Im Rahmen der Aktion Klimafasten – Themen und Impulse, die uns in der Fastenzeit zum
Nachdenken anregen sollen - darf ich heute meinen persönlichen Impuls dazu geben: Glückselig.
Liebevoll. Mit allen Sinnen wahrnehmen.
Ich merke, wie schnell alles geworden ist.
Nachrichten im Minutentakt, Push-Meldungen im Internet, am Handy, im Fernsehen.
Ein Thema jagt das nächste.
Auch im Alltag geht vieles im Eiltempo.
Man reagiert, erledigt, scrollt.
Und irgendwann fällt mir auf:
Ich habe viel gesehen – aber wenig wirklich wahrgenommen.
Glückselig ist für mich kein großes Gefühl.
Es ist ein Moment, in dem ich ganz da bin.
Zum Beispiel ein Apfel.
Wenn ich ihn nebenbei esse, während ich noch eine E-Mail lese, bleibt er Mittel zum Zweck – reine
Energiezufuhr.
Wenn ich ihn bewusst esse, verändert sich etwas.
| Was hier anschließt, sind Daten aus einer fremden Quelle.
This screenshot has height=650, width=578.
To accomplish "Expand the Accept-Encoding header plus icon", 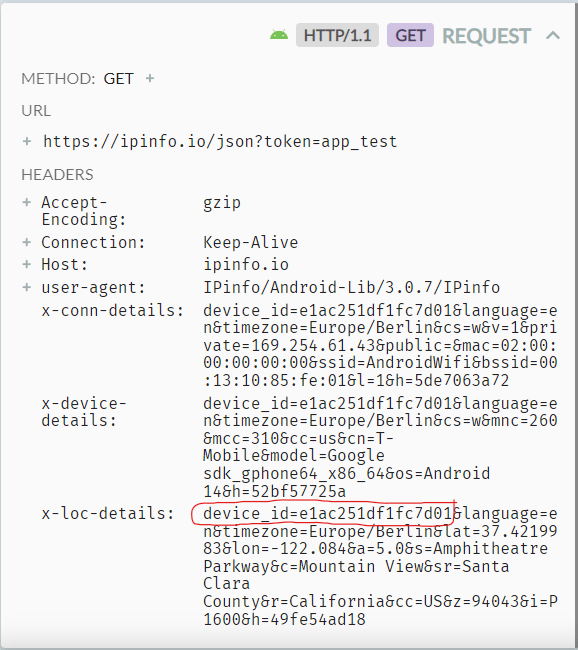I will click(x=27, y=202).
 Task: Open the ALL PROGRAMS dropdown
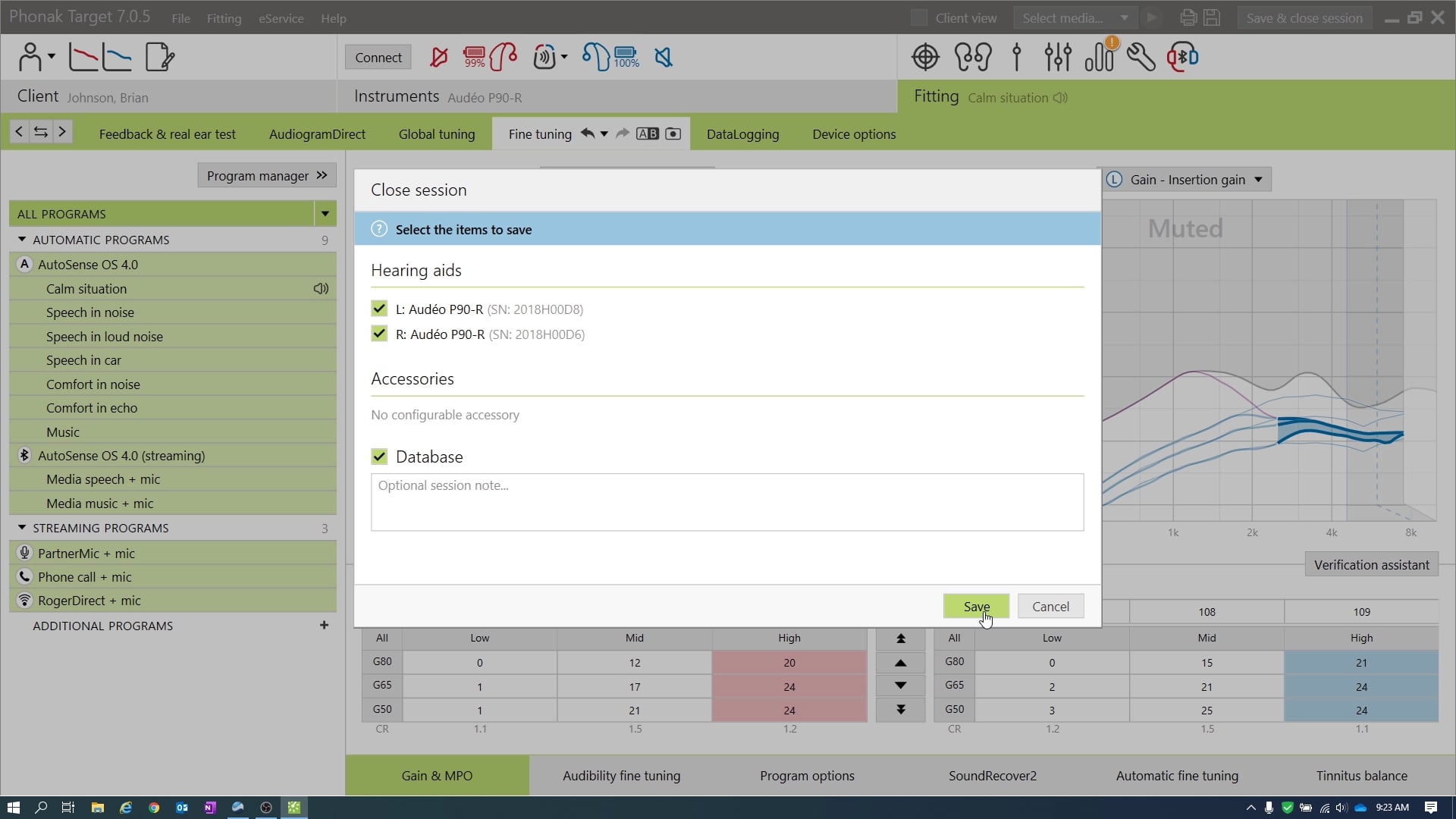pyautogui.click(x=325, y=213)
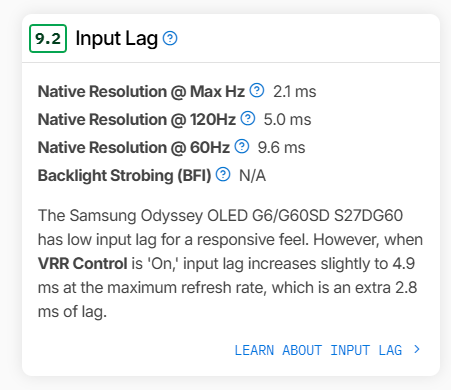Open the help icon beside Input Lag heading

[x=170, y=38]
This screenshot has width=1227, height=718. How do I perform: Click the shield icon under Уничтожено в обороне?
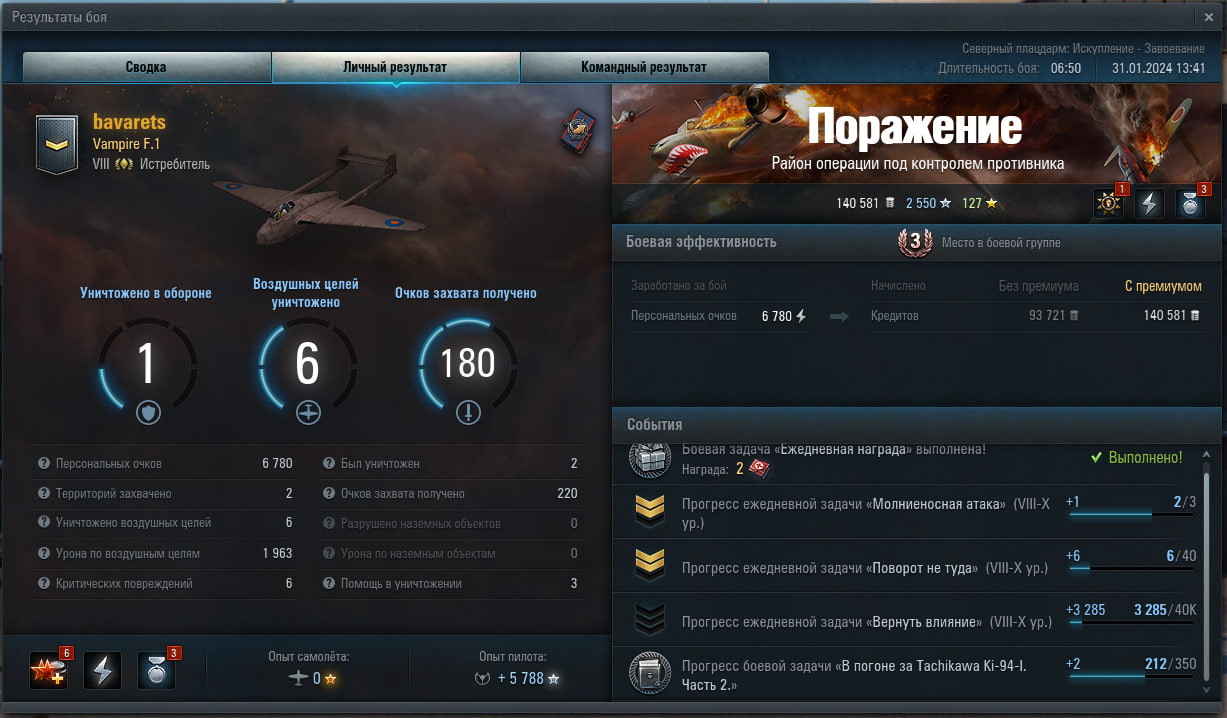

Ich sehe Farbe und Struktur der Schale.
Ich spüre: Ist sie glatt oder rau?
Beim Reinbeißen höre ich das Knacken.
Ich schmecke Frische, Saftigkeit, Süße und Säure.
Es dauert vielleicht eine Minute länger.
Aber in dieser Minute bin ich nicht mit den Gedanken woanders, sondern genau da – in diesem
Moment.
Kinder können das noch viel besser.
Sie betrachten einen Marienkäfer minutenlang.
Sie drehen einen Stein in der Hand, fühlen seine Beschaffenheit.
Und sie hören genau hin, wenn im Holunder die Spatzen tschilpen.
Für sie ist nichts nur nebensächlich.
Vielleicht liegt darin der Schlüssel.
Wenn ich achtsam werde, verlangsamt sich nicht die Welt – aber ich selbst werde ruhiger.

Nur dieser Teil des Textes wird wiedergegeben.